Etta lifted her face to breathe in the sun and opened her arms. The crowd cheered. Just twenty-four more hours and she’d be on a plane out of here. With her mother gone and her brother in England, Etta had no reason to linger, even though she was the one who had wanted the ceremony to take place here, in her hometown, in this cove where it had all begun. And where so much had gone wrong.
“Etta Pringle isn’t just a local girl who’s made good,” the prime minister was saying. “Etta Pringle is a woman who has conquered the world, one swim at a time, starting with this bay right here.” Someone shouts her childhood nickname and Etta laughs and gives a thumbs-up.
“And now,” the prime minister said, “this homegrown champion rightly nags politicians like me to do more to safeguard the environment, because no sea, not even ours, the most beautiful in the world, is immune to runoff, to the plastics, to the rising water levels, to increasingly severe weather.”
More applause, then a medal, then the naming of this stretch of beach after Etta Pringle. Etta looks out past the waves frothing against the rocks. This was the bay where a much faster, bolder swimmer had led Etta past the seven-mile mark for the first time and made her realize who she was destined to become.

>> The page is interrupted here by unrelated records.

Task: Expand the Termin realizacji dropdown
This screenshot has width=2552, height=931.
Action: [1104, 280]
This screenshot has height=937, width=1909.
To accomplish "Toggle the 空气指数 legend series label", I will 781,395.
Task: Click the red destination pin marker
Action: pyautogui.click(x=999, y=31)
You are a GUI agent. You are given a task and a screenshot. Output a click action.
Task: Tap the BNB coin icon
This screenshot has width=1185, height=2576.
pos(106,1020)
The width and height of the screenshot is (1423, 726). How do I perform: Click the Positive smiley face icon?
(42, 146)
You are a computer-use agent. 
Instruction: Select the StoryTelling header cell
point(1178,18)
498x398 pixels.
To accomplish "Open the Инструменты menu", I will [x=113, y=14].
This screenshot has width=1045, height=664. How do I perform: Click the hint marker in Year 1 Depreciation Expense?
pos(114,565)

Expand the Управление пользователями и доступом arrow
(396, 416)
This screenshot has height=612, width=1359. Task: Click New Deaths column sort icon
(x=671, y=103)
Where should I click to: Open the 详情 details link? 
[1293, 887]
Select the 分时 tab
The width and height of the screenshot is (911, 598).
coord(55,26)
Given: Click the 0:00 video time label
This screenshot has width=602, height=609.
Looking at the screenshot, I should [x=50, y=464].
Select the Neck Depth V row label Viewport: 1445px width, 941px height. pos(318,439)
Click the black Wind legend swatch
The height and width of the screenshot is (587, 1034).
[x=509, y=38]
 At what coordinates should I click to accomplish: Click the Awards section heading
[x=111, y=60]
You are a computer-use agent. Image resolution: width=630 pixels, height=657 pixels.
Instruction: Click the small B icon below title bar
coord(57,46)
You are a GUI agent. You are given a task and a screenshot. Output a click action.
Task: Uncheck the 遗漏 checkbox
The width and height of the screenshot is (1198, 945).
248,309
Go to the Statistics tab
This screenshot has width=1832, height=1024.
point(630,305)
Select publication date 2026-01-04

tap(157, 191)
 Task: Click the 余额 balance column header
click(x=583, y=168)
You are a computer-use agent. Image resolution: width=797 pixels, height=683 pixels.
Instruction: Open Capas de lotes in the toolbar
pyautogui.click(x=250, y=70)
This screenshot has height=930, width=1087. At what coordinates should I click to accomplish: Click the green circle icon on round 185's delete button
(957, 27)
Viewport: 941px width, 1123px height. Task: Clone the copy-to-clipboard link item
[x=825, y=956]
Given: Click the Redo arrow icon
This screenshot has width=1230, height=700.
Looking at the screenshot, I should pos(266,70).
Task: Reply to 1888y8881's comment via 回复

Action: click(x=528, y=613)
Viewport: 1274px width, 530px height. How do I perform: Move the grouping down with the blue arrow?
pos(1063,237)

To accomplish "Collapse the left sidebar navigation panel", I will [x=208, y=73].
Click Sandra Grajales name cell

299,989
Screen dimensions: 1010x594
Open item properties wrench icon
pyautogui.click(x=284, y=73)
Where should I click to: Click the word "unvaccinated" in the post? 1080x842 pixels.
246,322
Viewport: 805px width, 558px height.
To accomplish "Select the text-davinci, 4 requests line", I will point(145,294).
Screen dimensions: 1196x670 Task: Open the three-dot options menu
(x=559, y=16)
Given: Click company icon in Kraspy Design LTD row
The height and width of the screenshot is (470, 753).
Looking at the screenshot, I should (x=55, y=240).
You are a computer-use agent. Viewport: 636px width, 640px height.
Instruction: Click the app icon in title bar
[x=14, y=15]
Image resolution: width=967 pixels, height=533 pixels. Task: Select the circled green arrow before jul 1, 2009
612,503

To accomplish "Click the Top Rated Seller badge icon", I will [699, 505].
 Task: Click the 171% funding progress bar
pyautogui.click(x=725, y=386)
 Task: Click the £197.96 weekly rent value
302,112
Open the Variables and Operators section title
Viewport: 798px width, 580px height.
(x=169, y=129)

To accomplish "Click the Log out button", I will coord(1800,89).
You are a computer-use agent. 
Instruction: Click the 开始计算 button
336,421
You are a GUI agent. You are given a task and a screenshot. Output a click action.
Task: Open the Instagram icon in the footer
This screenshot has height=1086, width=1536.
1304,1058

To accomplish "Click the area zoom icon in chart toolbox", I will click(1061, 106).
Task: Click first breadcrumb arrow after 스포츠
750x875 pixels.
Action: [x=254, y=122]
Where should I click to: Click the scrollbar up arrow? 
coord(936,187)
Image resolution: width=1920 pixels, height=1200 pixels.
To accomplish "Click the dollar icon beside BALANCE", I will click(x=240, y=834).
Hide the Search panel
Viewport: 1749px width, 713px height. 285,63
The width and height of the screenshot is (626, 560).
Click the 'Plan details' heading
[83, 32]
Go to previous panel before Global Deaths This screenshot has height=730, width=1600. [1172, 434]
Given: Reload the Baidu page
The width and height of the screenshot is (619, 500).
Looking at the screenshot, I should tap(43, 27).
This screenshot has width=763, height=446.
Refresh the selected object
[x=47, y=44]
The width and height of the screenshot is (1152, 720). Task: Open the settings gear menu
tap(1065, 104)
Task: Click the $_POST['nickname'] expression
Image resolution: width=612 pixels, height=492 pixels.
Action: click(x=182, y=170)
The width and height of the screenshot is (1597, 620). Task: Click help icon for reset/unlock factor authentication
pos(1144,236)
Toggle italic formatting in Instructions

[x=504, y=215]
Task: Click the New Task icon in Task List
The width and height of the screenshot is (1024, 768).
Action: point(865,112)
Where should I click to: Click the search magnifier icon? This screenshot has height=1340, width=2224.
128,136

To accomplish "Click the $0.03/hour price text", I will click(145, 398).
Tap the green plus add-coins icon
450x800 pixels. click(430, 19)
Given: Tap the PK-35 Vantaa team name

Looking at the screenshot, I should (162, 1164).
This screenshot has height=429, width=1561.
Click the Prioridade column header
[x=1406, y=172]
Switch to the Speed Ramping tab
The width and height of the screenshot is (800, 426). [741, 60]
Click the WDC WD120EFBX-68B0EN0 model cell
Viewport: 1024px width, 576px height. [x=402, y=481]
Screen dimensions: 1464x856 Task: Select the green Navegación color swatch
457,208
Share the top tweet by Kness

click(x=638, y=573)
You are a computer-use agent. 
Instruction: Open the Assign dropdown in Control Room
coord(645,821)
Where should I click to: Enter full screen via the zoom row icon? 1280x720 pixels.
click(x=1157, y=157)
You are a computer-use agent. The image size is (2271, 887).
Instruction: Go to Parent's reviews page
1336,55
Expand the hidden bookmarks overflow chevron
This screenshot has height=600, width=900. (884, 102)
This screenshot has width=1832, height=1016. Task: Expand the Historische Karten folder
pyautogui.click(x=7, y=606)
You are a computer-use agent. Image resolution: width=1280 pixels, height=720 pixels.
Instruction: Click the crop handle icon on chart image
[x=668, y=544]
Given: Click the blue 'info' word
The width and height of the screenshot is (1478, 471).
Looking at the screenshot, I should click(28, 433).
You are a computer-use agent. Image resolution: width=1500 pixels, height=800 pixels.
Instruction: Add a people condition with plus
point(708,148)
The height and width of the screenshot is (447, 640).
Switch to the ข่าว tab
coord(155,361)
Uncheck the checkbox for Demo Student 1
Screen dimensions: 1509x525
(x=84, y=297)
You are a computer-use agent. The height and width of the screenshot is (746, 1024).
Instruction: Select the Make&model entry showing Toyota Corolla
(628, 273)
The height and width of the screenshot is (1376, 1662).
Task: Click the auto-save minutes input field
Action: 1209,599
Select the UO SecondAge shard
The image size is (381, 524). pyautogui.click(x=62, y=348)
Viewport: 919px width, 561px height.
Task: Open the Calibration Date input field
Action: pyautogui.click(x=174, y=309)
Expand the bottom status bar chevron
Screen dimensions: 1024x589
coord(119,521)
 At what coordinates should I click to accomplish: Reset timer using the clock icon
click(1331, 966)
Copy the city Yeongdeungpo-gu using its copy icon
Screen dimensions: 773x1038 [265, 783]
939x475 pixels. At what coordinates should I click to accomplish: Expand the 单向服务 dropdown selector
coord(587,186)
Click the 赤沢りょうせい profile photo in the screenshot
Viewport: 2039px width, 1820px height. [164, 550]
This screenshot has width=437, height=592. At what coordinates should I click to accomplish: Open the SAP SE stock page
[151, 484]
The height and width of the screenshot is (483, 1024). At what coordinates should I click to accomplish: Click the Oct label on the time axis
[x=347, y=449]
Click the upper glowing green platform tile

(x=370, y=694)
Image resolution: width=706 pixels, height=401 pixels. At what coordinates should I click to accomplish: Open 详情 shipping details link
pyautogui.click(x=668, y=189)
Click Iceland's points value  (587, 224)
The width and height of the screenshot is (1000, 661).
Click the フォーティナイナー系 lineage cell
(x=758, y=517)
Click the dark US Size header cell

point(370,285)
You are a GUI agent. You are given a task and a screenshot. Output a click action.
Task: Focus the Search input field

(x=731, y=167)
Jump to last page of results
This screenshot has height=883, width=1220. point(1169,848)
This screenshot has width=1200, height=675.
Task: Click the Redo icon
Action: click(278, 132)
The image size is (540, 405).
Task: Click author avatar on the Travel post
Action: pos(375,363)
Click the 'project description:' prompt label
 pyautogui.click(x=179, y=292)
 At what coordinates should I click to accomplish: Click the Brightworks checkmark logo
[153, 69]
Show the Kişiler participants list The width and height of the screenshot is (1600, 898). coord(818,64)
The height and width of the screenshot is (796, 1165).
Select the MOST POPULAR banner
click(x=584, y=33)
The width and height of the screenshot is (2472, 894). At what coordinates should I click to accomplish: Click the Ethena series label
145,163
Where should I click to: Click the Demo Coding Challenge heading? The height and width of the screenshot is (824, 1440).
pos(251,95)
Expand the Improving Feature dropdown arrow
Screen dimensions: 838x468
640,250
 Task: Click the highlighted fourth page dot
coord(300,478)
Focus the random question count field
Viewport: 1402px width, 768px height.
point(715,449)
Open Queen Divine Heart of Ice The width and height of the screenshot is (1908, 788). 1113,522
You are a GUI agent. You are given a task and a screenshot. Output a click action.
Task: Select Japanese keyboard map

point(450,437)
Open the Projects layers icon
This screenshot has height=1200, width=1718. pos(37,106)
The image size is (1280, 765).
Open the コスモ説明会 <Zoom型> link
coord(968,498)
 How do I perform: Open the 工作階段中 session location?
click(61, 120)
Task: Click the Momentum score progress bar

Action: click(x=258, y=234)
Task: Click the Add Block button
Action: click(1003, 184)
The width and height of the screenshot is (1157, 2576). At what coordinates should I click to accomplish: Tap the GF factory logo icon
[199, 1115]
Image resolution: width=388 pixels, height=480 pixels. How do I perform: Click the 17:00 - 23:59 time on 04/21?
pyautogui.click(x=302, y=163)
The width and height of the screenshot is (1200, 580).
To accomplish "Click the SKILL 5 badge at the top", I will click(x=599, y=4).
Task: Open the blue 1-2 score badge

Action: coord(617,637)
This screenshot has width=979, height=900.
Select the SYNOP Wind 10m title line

Etta had swum across the Strait of Magellan in Chile, circled New York’s island of Manhattan, crossed the English Channel, and survived the icy waters off the Siberian coast, the first black woman in the world to have made all of these crossings. She had raised two children with another woman at a time when such things were not mentioned. She had spoken to entire stadiums full of people about overcoming obstacles. But there was one obstacle in her own life that Etta had never been able to overcome.
Etta scanned the crowd. There they were. A couple of the Henry boys. There was always someone from the Henry family hanging about, waiting for someone to slip up, waiting to offer their unique brand of assistance at terms that could never be repaid. There was a whole new generation of Henrys now, people who lived to exploit other people. People who enjoyed holding a grudge. Which was why Etta needed to get away from this island.
There Was a Place
While Etta Pringle was being honored on the island, Eleanor Bennett was at home in California, nearly three thousand miles away, looking at her laptop. She noted with satisfaction that Pringle was trending on social media. Eleanor’s husband Bert, rest his soul, would have gotten a kick out of that. He and Eleanor had been proud to see a woman from the islands, a black distance swimmer, become so famous. But in the five years since Bert’s passing, Pringle had become even more popular, known to the younger generations for her motivational speaking.
And now, Etta Pringle had a beach named after her. Imagine that, Bert, Eleanor thought. Seeing the video of the dedication ceremony on the Internet brought the sting of salt water to Eleanor’s eyes. It left Eleanor with a longing to be surrounded by folks from the islands, a need to remember what she used to be like before she and Bert started going out of their way to stay away from other West Indians, trying to avoid people who might know people who might remember them. Caribbeans, her son kept reminding her to say. It was more politically correct to say that. Wasn’t that funny, how her child was telling her what to call her own home?
Even after all these years, it wasn’t so common to hear a voice from the islands in Eleanor’s neighborhood, so she got into her car and drove north to Los Angeles, the sudden change of plans being one of the perks of retirement. There was a place in the Crenshaw district where Eleanor would go to pick up some of her favorite island foods. A bunch of plantains, a can of ackee, a jar of smoked herring paste, a bottle of hot pepper sauce. A place where she could also find Chinese egg noodles and a head of baby bok choy and didn’t have to explain to anyone what suey mein was. Didn’t have to explain that it wasn’t so much Chinese food as island food.
A little over an hour later, Eleanor was walking along the aisles of the store, running her fingertips along the jars and burlap sacks, watching mostly brown faces leaning in to read the labels, listening to chatter in different accents and languages. Near the baking supplies, a soft-armed saleswoman in a purple skirt and yellow top was giving an in-store demonstration.
“When it comes to black cake,” the woman was telling a small group, “a base of marzipan, or almond paste, is essential to successful icing.” As she spoke, she dusted a cloth-covered board in front of her with confectioner’s sugar.
“Once you have the cake ready, you want to cover it in a layer of marzipan before applying the icing. Otherwise, all that rum and other good stuff that makes your cake so special will cause the icing to go runny.” She nodded and pointed. “Has that happened to you? Yes?”